Contraindications for oral and transdermal hormone therapy include unexplained vaginal bleeding; liver disease; prior estrogensensitive cancer (including breast cancer); prior coronary heart disease (CHD), stroke, MI, or VTE; or personal history or inherited high risk of thromboembolic disease.
Potential risks of hormone therapy for women aged younger than 60 years include the rare risk of breast cancer with EPT; endometrial hyperplasia and endometrial cancer with inadequately opposed estrogen; VTE; and gallbladder disease
Overall, the increased absolute risks associated with estrogen plus progestrone and estrogen alone are rare (<10/10,000/y) and include increased risk for VTE and gallbladder disease.
Estrogen plus progesterone carries a rare increased risk for stroke and breast cancer, and if estrogen is not balanced with progesterone, an increased risk of endometrial hyperplasia and endometrial cancer. (Level I) • The absolute risks are reduced for all-cause mortality, fracture, diabetes mellitus for estrogen plus progesterone or estrogen alone, and breast cancer in estrogen alone in women aged younger than 60 years. (Level I)

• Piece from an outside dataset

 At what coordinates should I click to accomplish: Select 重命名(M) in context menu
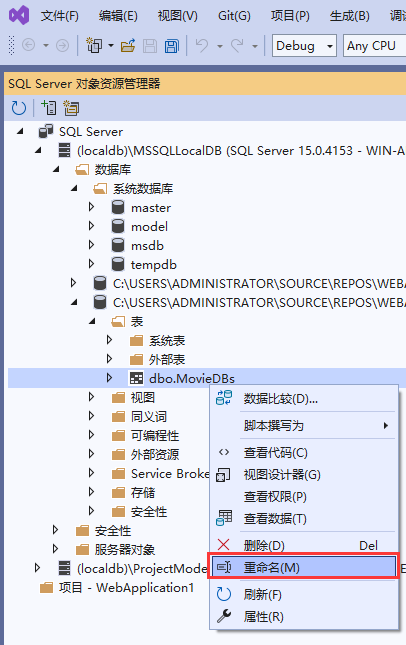(x=304, y=567)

• Level I: Based on good and consistent scientific evidence.
• Level II: Based on limited or inconsistent scientific evidence.
• Level III: Based primarily on consensus and expert opinion.
What is HRT approved for?
Vasomotor symptoms due to "natural" or hypoestrogenism after surgical removal of ovaries or primary ovarian failure
Prevention of bone loss (not treatment of osteoporosis)
Vaginal atrophy
What is bioidentical hormones?
All hormone preparations are bio-identical. There are government-approved (verified by the FDA) and compounded forms of bio-identical hormones but all are synthetic.
Do I need to have my hormones checked?
Using serum or urinary testing is unnecessary to guide treatment.